▶ **EXCERPTED RECORDS**:
******************************
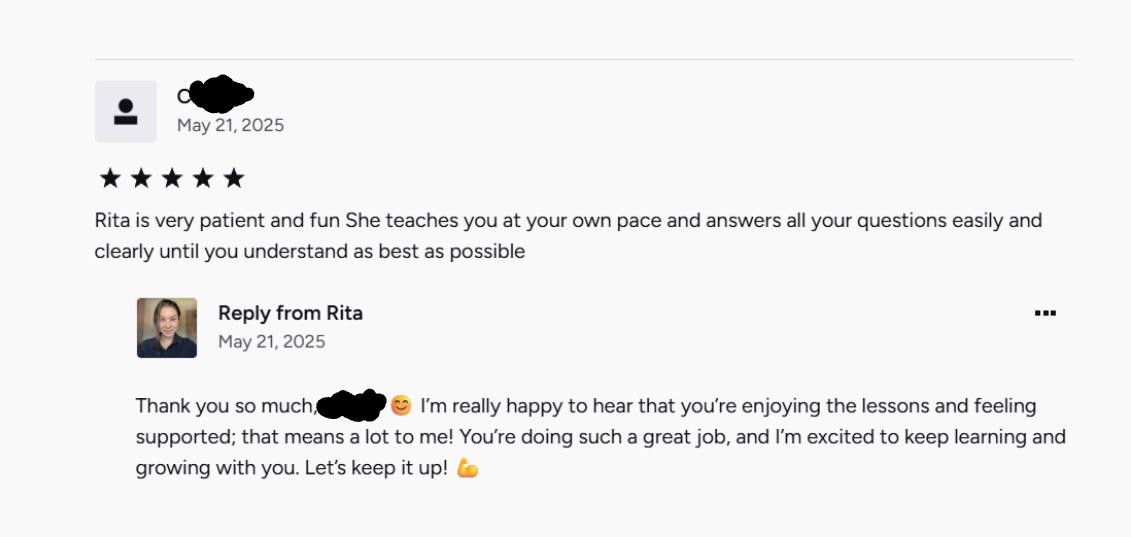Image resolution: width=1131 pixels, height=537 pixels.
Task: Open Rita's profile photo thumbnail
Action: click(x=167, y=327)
******************************
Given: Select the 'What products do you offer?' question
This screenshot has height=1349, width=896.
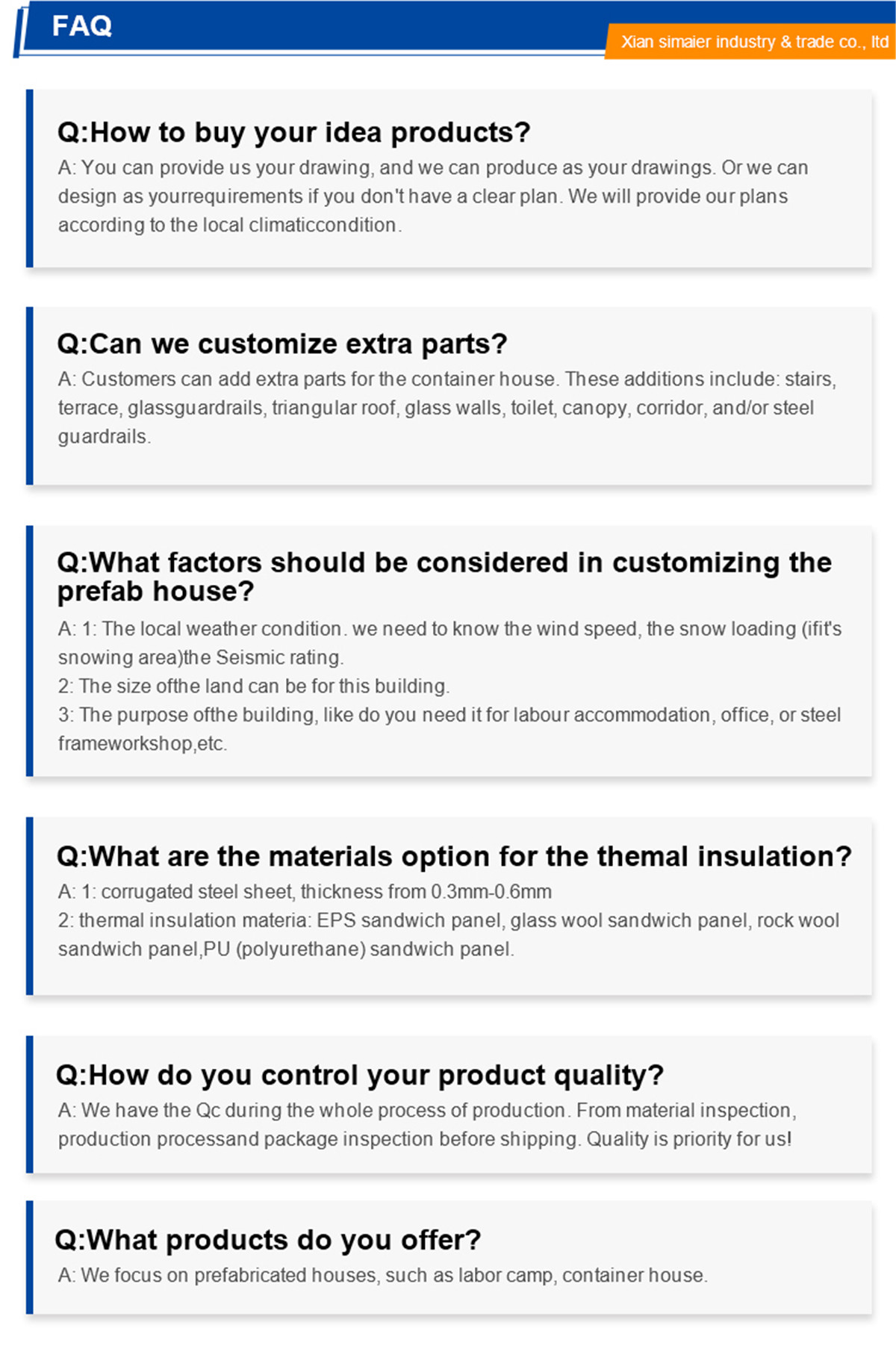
******************************
▶ **TASK TO CARRY OUT**:
When the line with "Given: Select the" is reached in the data above, start copying there, and copy each line exactly until the line with "This screenshot has height=1349, width=896." has been copied; copy nothing else.

▶ **REPLY TO THE EXERCISE**:
Given: Select the 'What products do you offer?' question
This screenshot has height=1349, width=896.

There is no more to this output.